Poundland stabbing: Trevor Joyce given life sentence for manslaughter
A mental health patient who fatally stabbed a man in a Poundland store has been sentenced to life imprisonment.
Trevor Joyce, 36, attacked Justin Skrebowski with a knife from the store in Abingdon, Oxfordshire, in December.
Joyce had been charged with murder, but admitted manslaughter on the grounds of diminished responsibility.
Mr Skrebowski's family has criticised "blunders, missed opportunities and failed procedures" in Joyce's treatment.
The Old Bailey sentencing hearing was told Joyce, a schizophrenic drug addict, had taken a large knife and carving fork from an aisle at the Bury Street store and knifed Mr Skrebowski in the back on 7 December.
The 61-year-old antiques dealer had been buying balloons for his wife's birthday.
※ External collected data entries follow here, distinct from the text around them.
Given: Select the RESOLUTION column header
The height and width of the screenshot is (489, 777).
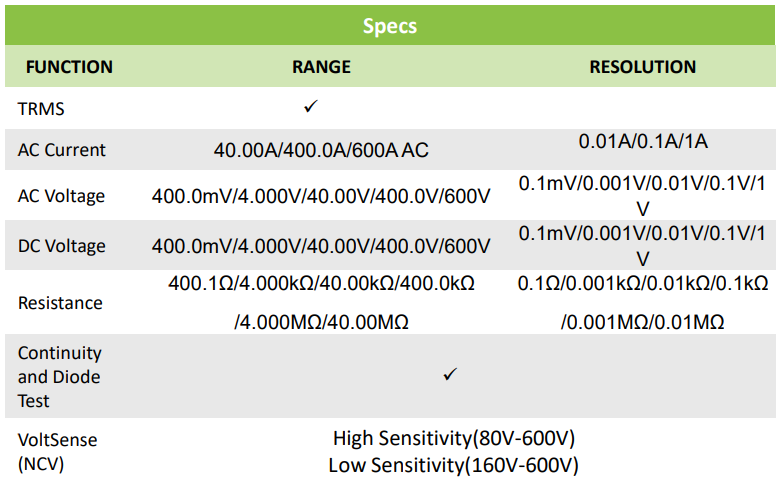Looking at the screenshot, I should tap(642, 67).
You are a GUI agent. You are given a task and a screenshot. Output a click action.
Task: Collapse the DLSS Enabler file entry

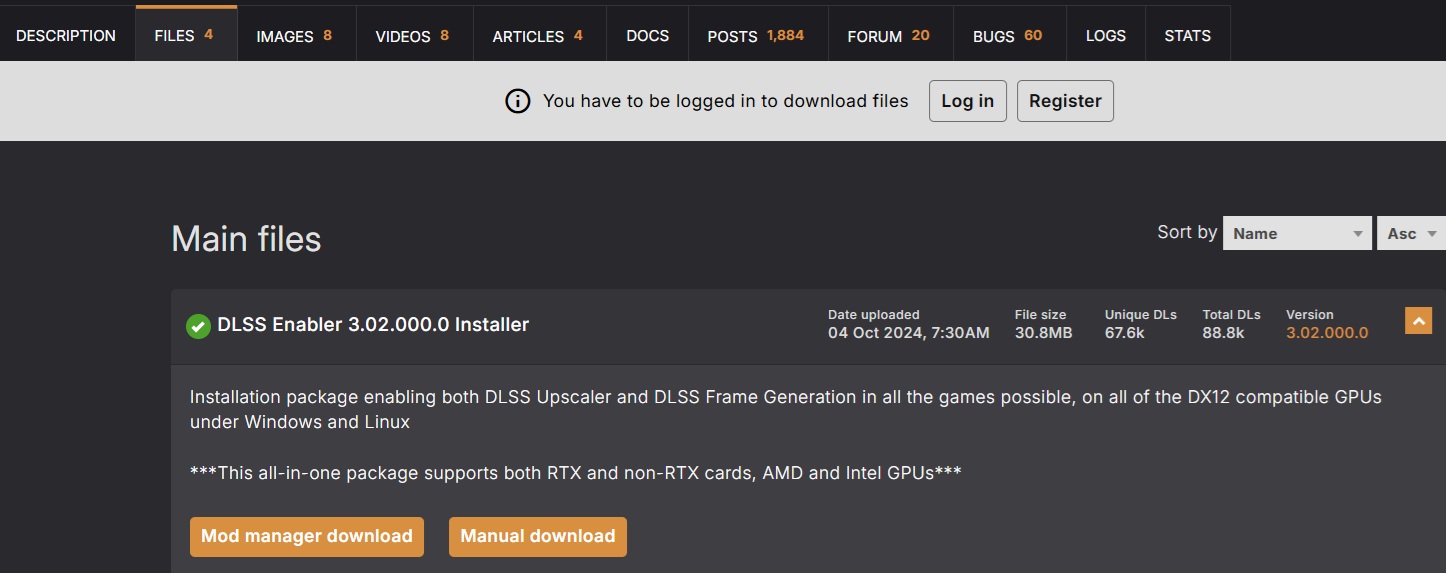click(1418, 321)
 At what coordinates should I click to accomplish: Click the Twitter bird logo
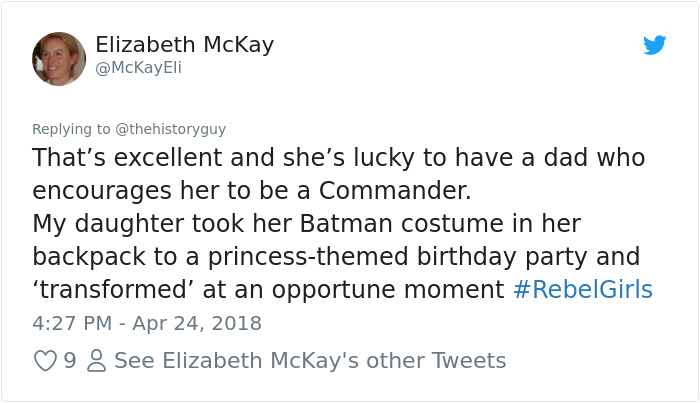click(654, 45)
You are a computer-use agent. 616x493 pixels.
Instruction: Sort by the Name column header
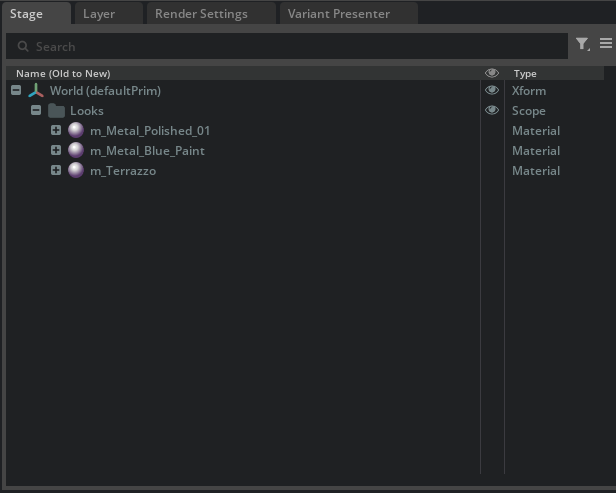coord(63,73)
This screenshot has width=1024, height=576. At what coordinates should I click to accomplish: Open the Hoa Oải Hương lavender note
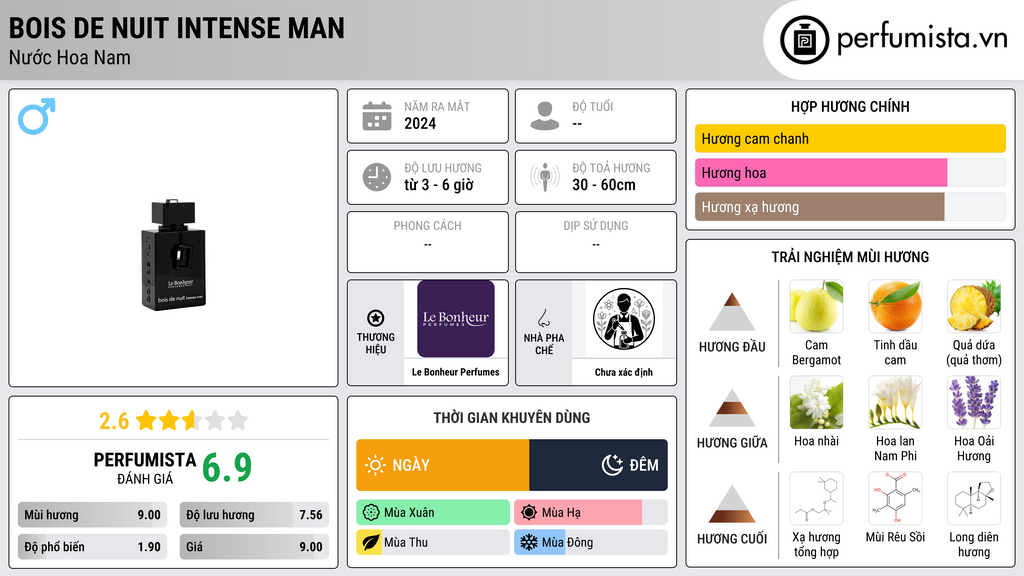point(974,402)
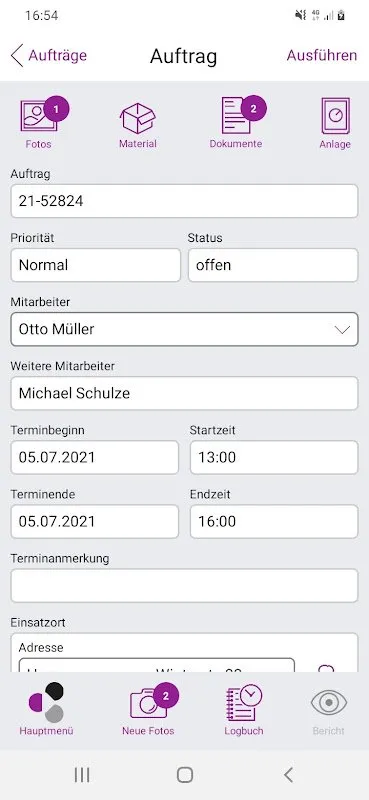Tap the empty Terminanmerkung field

184,586
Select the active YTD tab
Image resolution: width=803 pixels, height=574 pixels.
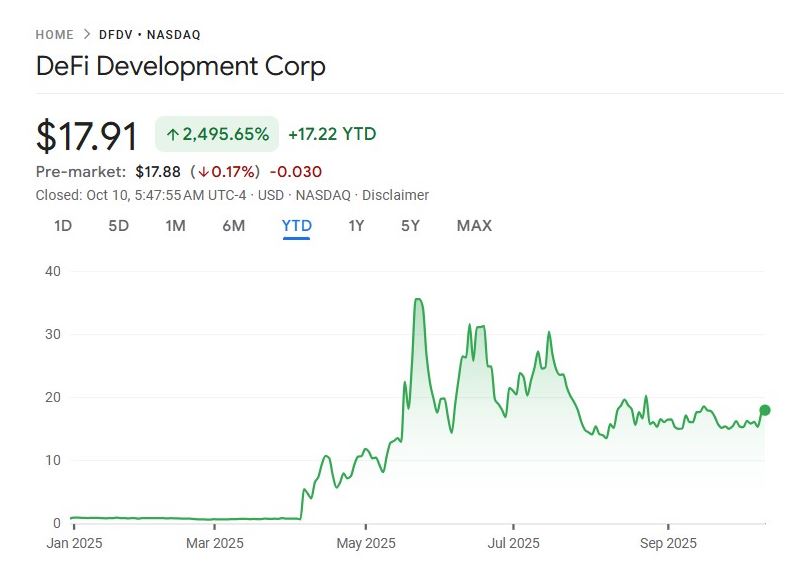pos(297,226)
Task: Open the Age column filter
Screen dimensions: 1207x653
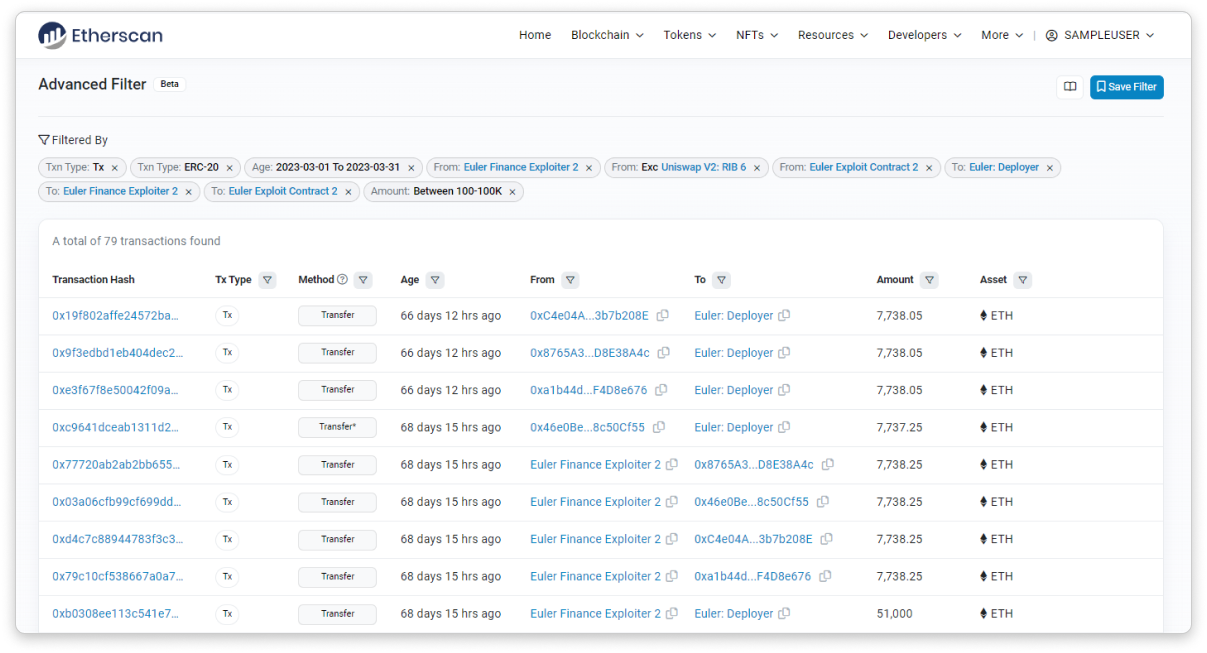Action: coord(435,280)
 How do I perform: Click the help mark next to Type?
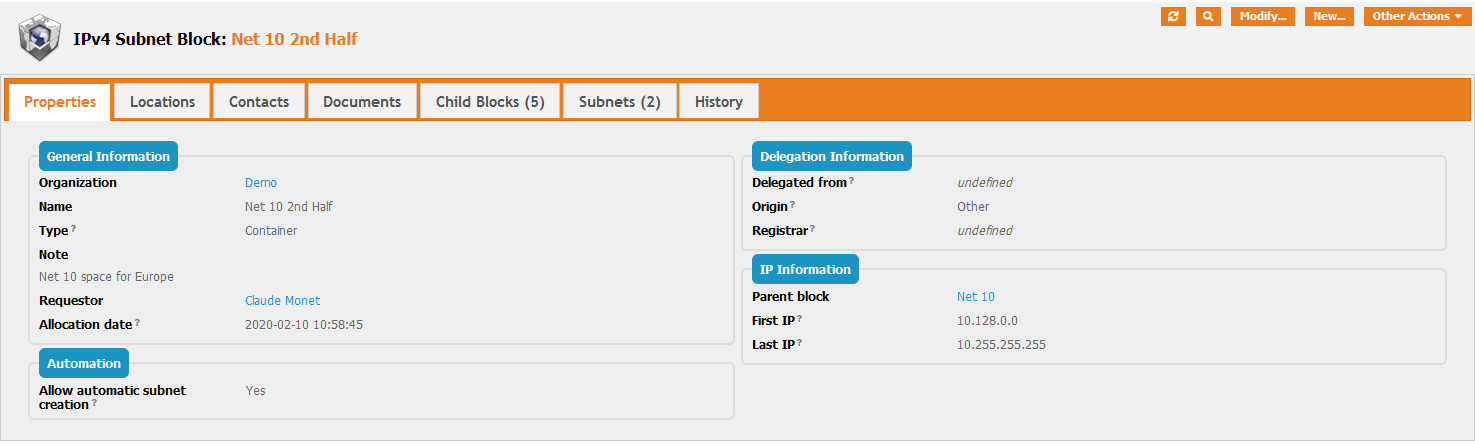point(74,229)
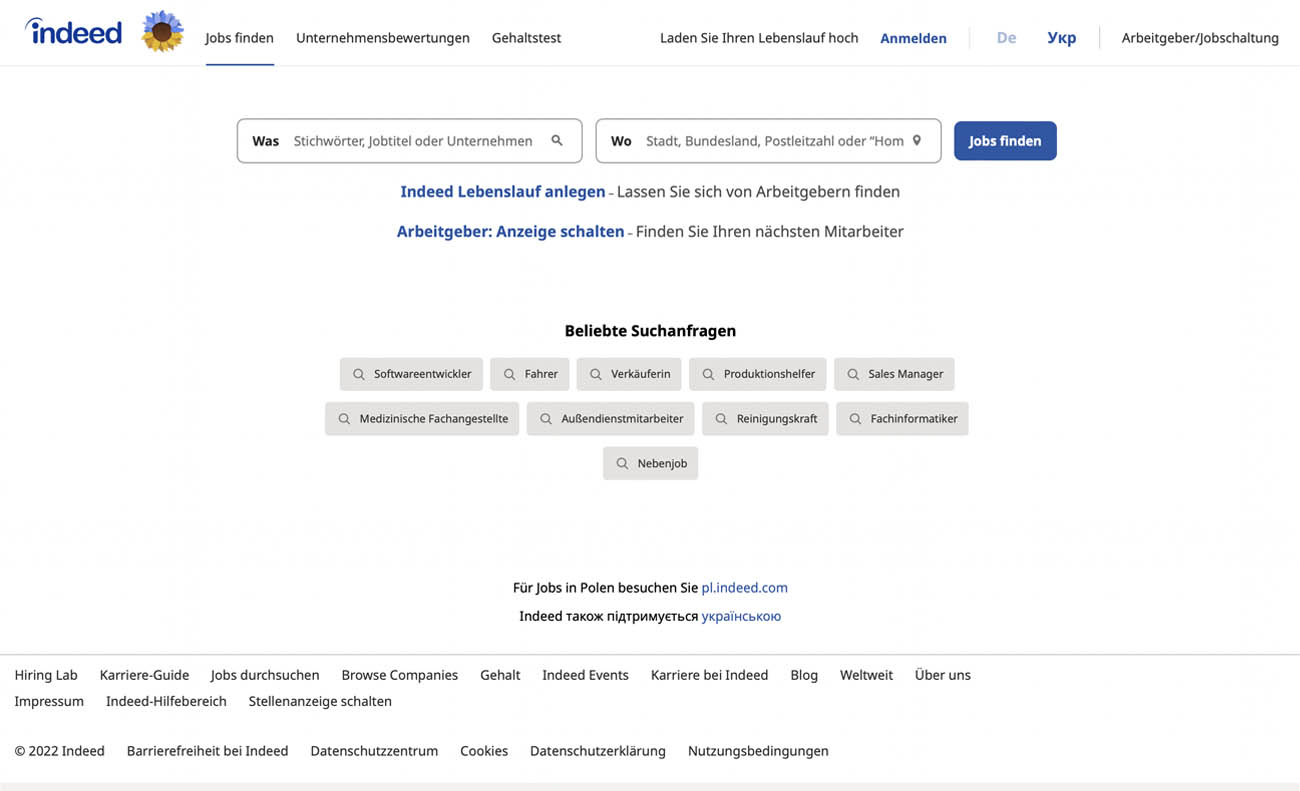This screenshot has height=791, width=1300.
Task: Open the Anmelden sign-in link
Action: pyautogui.click(x=913, y=37)
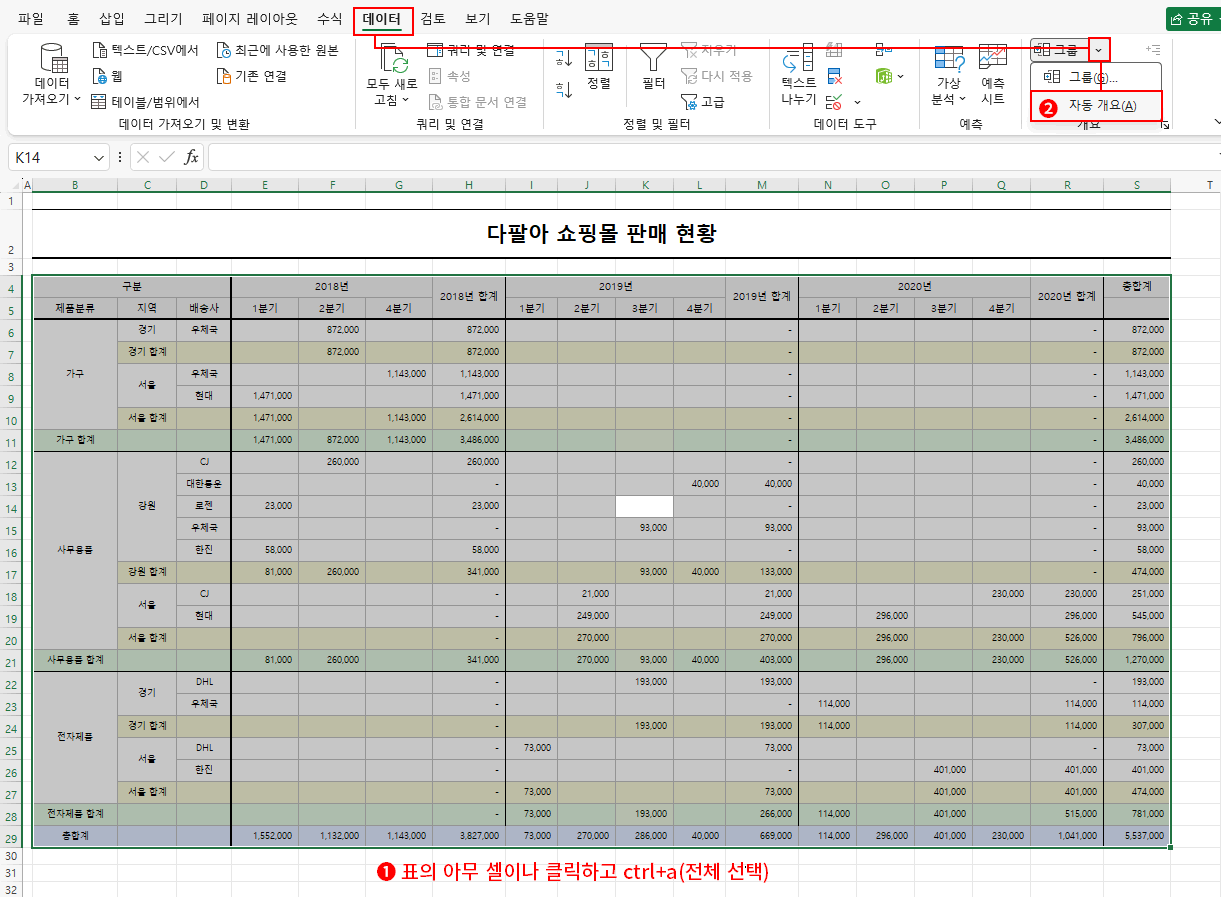This screenshot has height=897, width=1221.
Task: Click Existing Connections (기존 연결) button
Action: [x=251, y=76]
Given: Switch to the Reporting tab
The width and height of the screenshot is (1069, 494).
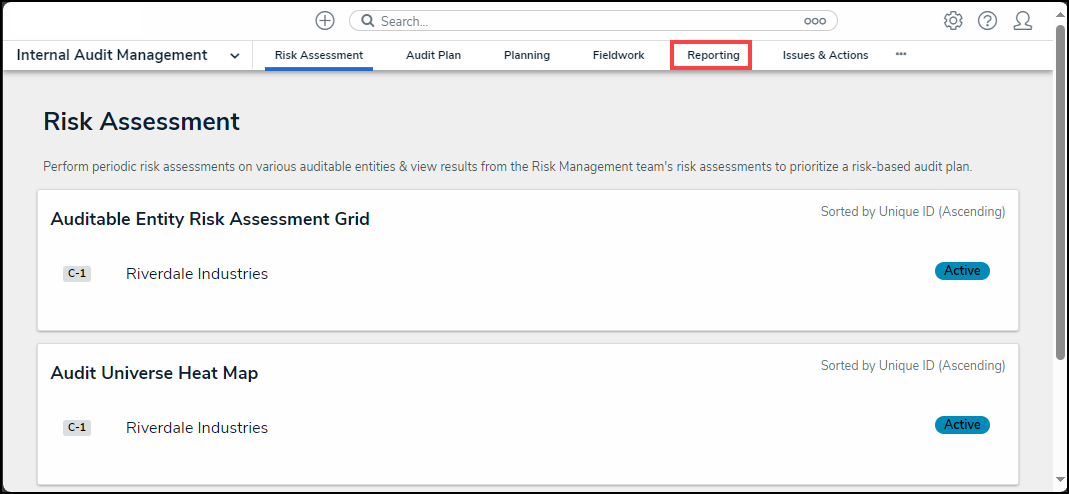Looking at the screenshot, I should [x=713, y=55].
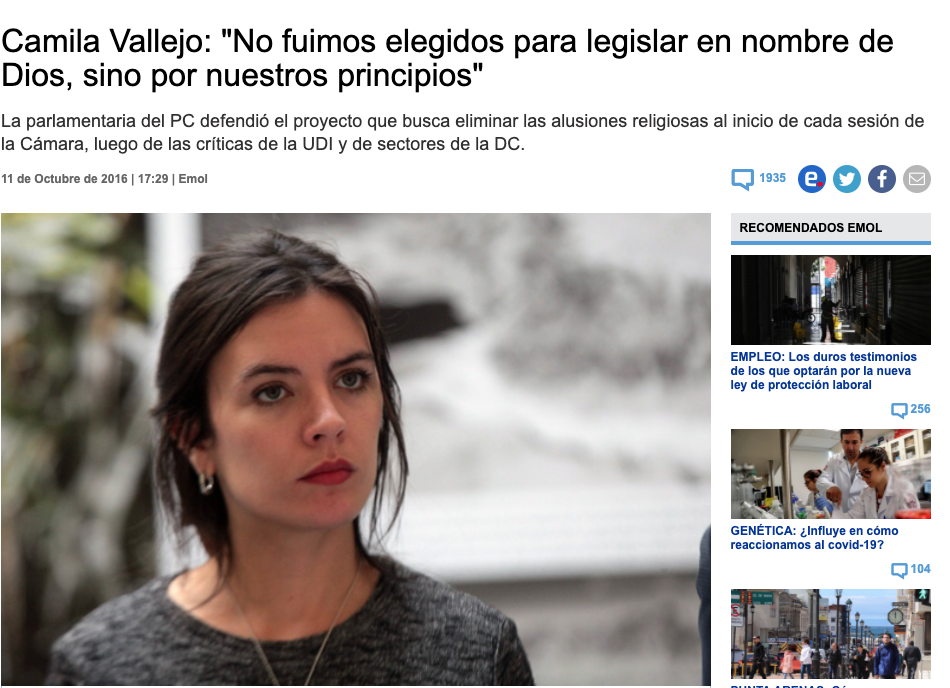Click the laboratory scientists thumbnail

[830, 474]
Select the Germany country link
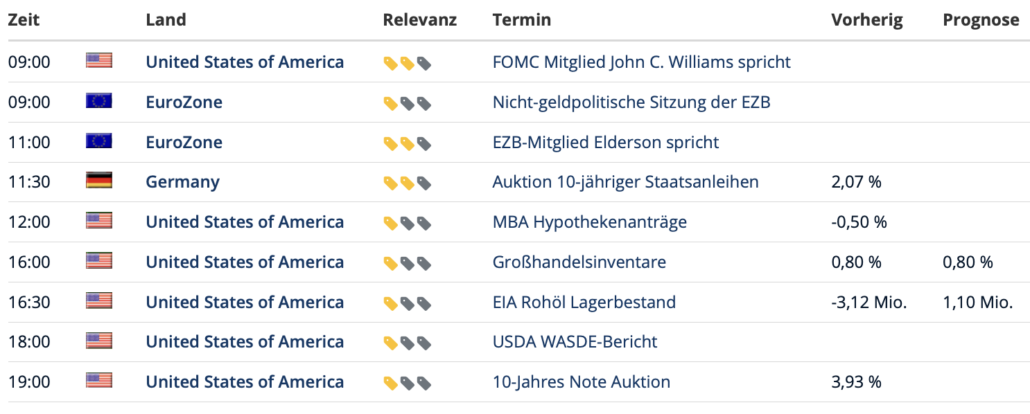Image resolution: width=1030 pixels, height=414 pixels. click(x=183, y=182)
Joyce, of Franklyn Close, Abingdon, also pleaded guilty at a hearing last month to two counts of making threats to kill, one count of causing actual bodily harm and one count of making threats with offensive weapons.
He was ordered to serve at least nine years.
Mr Skrebowski's widow Gulsen Alkan broke down in tears as she described the emotional and financial burden of bringing up their four-year-old twins without him.
He was described in court as an "extraordinarily generous man" with a "ready sense of humour".
After the hearing, a statement released on behalf of Mr Skrebowski's family criticised Joyce's treatment.
"Given what was known by the authorities of the state of Joyce's mind at the time, it is incomprehensible to us that he was left at large in the community," it read.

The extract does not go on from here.